### What to produce
Please translate this sentence from the post on IoT security challenges below into Spanish: "Physically securing a device is really hard and expensive."

### Document extract
Thursday, August 10, 2017

Challenges with IoT Security

I was asked to complete a survey on Challenges and Promises of the Internet of Things. Not surprisingly, my laser beams were pointing at Security and Privacy.

Here's how I defined, to myself, the methodology:
* google "IoT challenges" and skim through results for exactly 10 minutes
* get a pint and brainstorm with myself
* let thoughts freely flow for exactly 45 minutes
* 5 minutes to fix sentences and typos

Here's the result.

What are the chief obstacles and Challenges to IoT adoption?


§  Lack of overall security frameworks.
This is not an issue of IoT per se, but how everything is managed. For example, the SDLC is typically not secure, if any maintenance exists at all. There are two problems here: the actual hardware (updating the firmware) and the cloud supporting service. Please note the recent US IoT Security Act (draft).

§  Secure technologies
The building blocks of IoT, at the thing level, such as network protocols, micro-storage, IoT OSes, etc, are not secure enough. This is to be combined with a lack of security wrappers, that could mitigate the intrinsic lack of security.

§  Security complexity
Considering the many building blocks of a IoT products (hardware, network, servers, cloud, web, mobile app, etc.), it is virtually under all threats known to man. If a service is only a website, or a car, at least the security vectors are confined to that particular technology and implementation. Quite ironic, Things are small but they sit in a very large area.

§  Physical security
Physically securing a device is really hard and expensive. There are no off-the-shelf, cheap, readily available, solutions for that. Once it is physically breached, trust in the user breaks and trust in the Thing itself also breaks.

(Source data)
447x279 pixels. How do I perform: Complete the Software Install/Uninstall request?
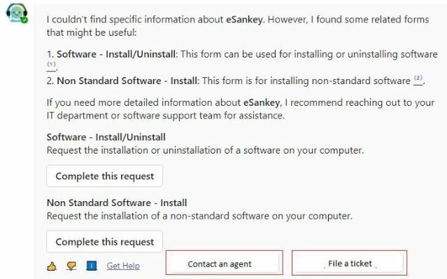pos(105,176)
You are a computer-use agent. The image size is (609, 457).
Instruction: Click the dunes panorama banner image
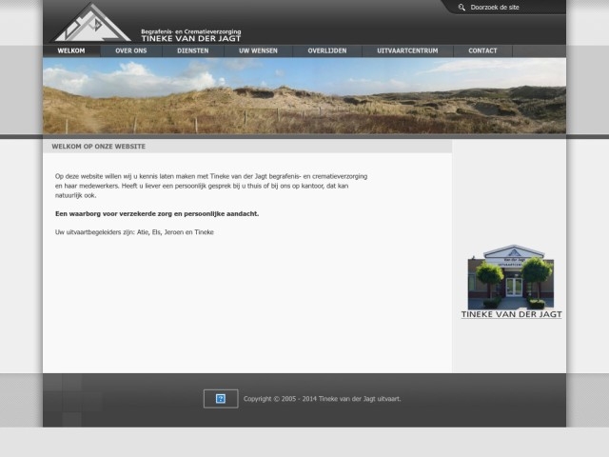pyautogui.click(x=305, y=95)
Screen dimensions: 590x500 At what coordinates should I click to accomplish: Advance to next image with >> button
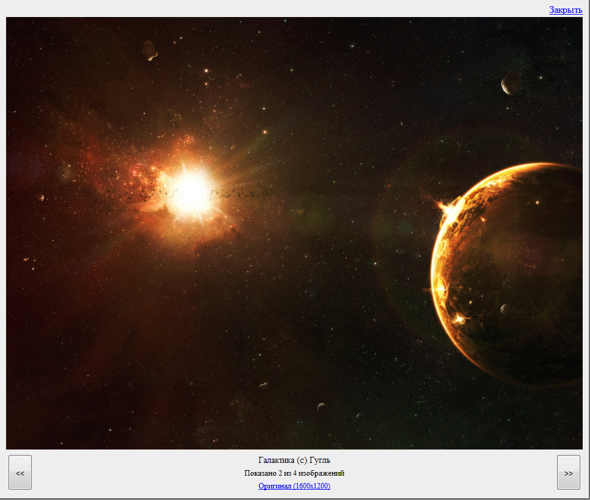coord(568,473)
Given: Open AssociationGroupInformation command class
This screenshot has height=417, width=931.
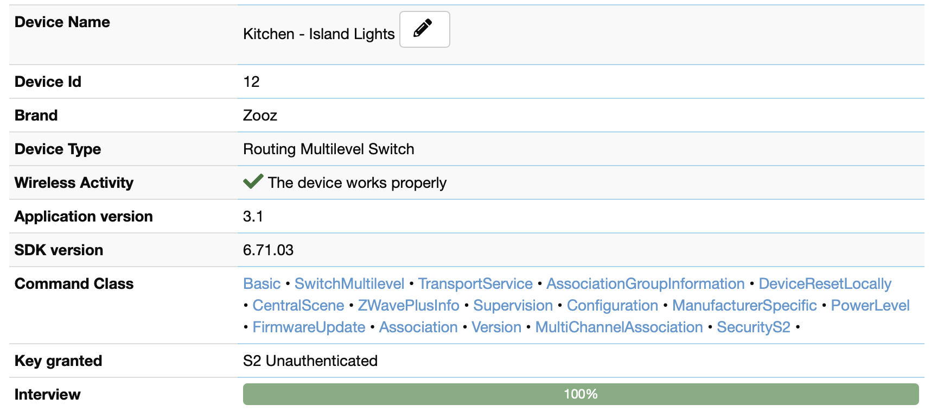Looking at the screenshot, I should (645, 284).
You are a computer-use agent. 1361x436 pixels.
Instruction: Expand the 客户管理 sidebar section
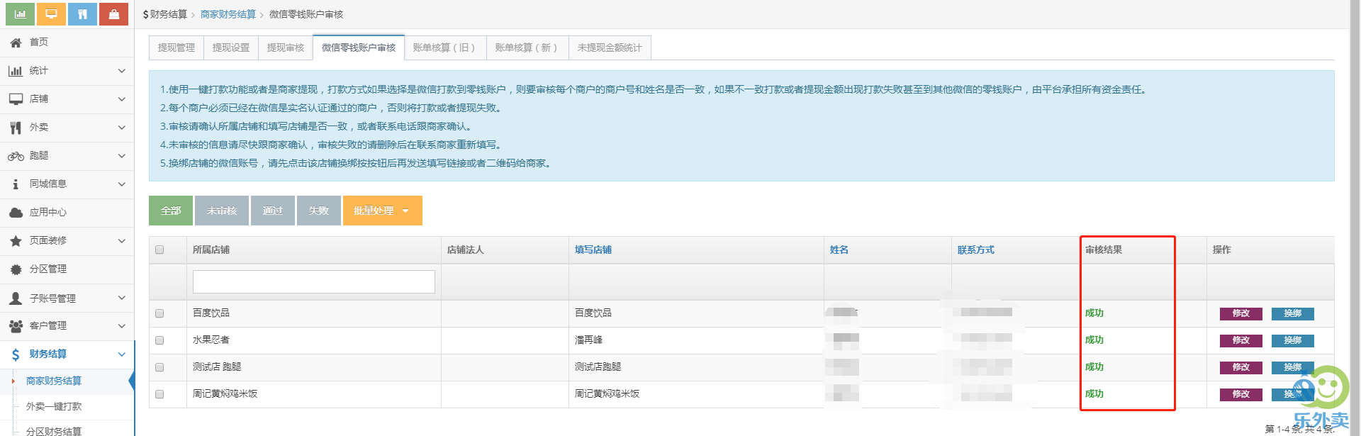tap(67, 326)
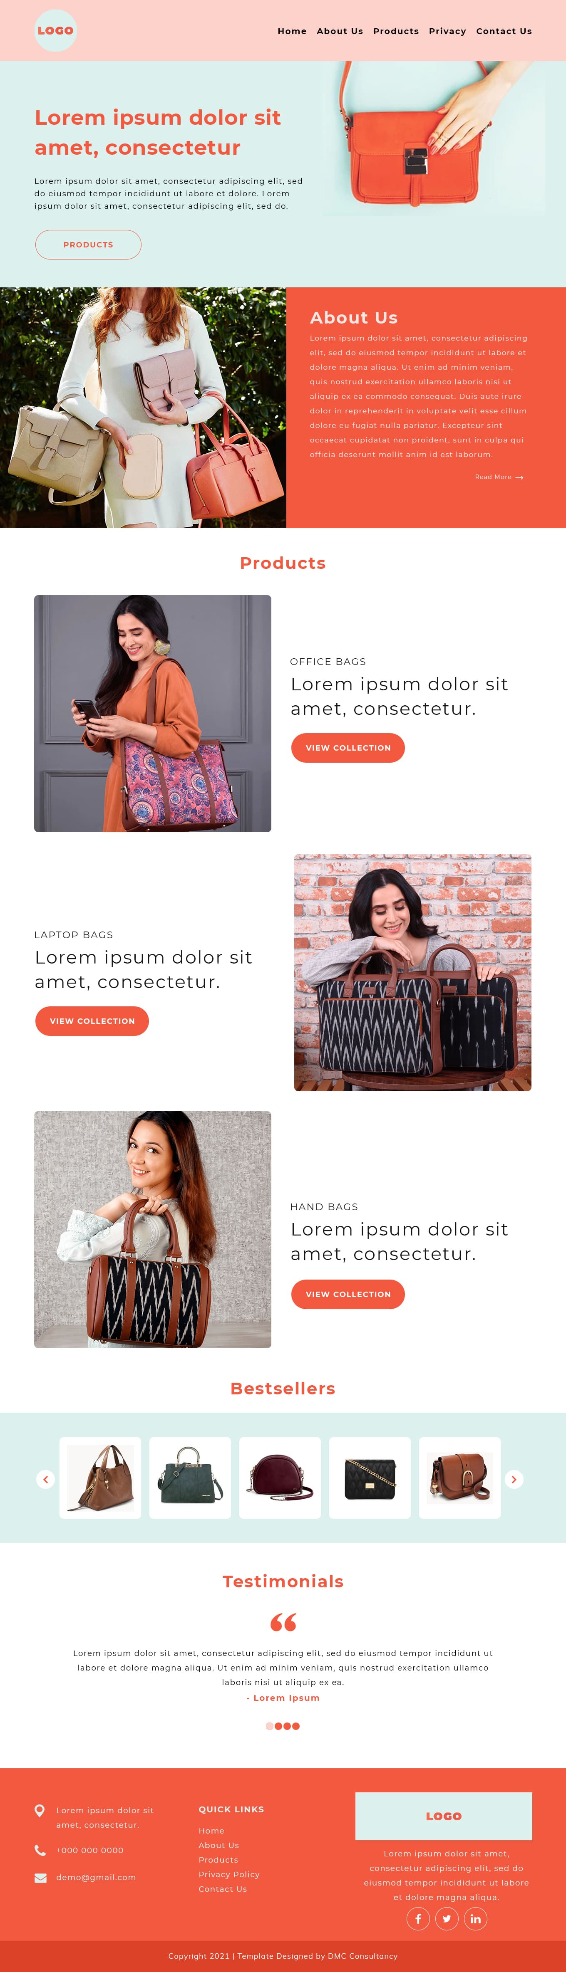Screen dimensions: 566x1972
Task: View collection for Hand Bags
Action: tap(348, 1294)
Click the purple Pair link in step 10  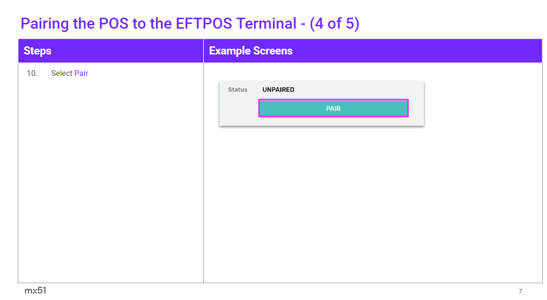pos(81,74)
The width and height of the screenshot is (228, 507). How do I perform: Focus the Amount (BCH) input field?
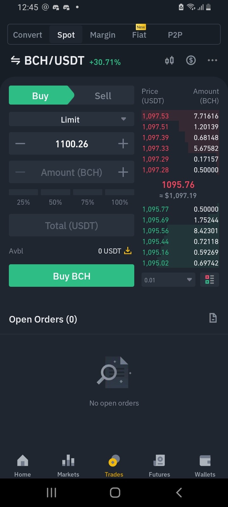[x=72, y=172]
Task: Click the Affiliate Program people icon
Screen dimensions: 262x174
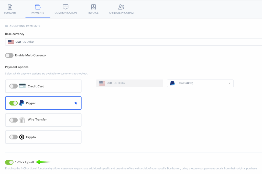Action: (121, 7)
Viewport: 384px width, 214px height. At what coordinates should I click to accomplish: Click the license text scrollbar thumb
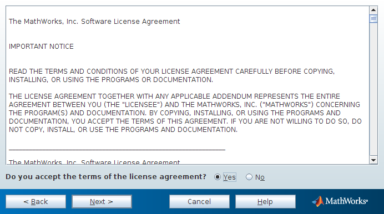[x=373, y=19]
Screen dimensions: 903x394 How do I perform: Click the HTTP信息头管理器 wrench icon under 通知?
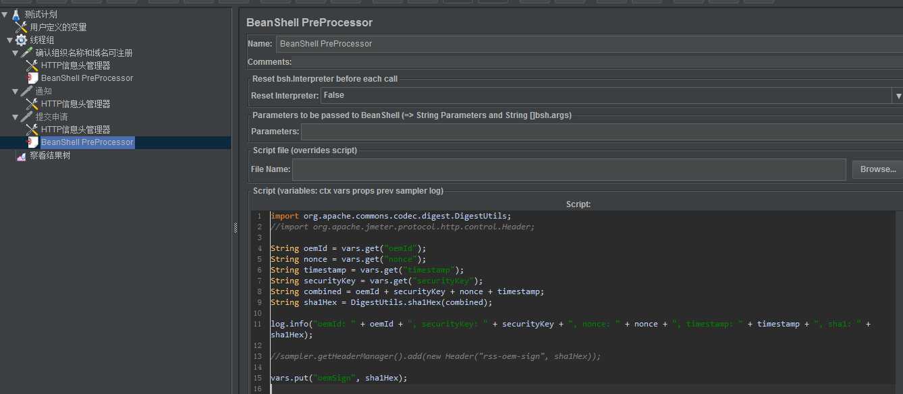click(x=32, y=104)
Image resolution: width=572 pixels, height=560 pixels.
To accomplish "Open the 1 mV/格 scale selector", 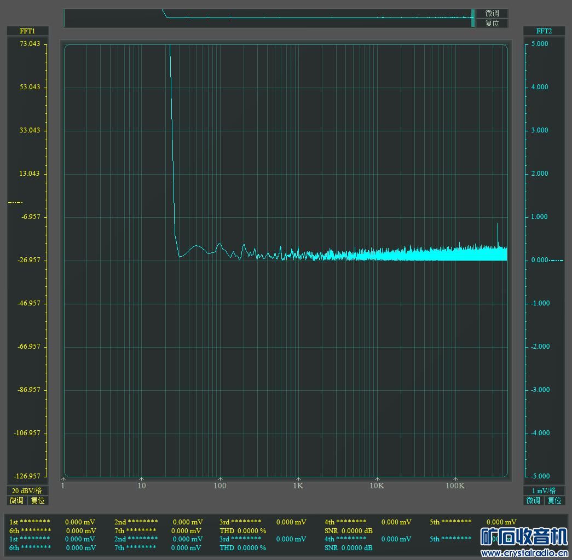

### Task answer
Proteger físicamente un dispositivo es realmente difícil y costoso.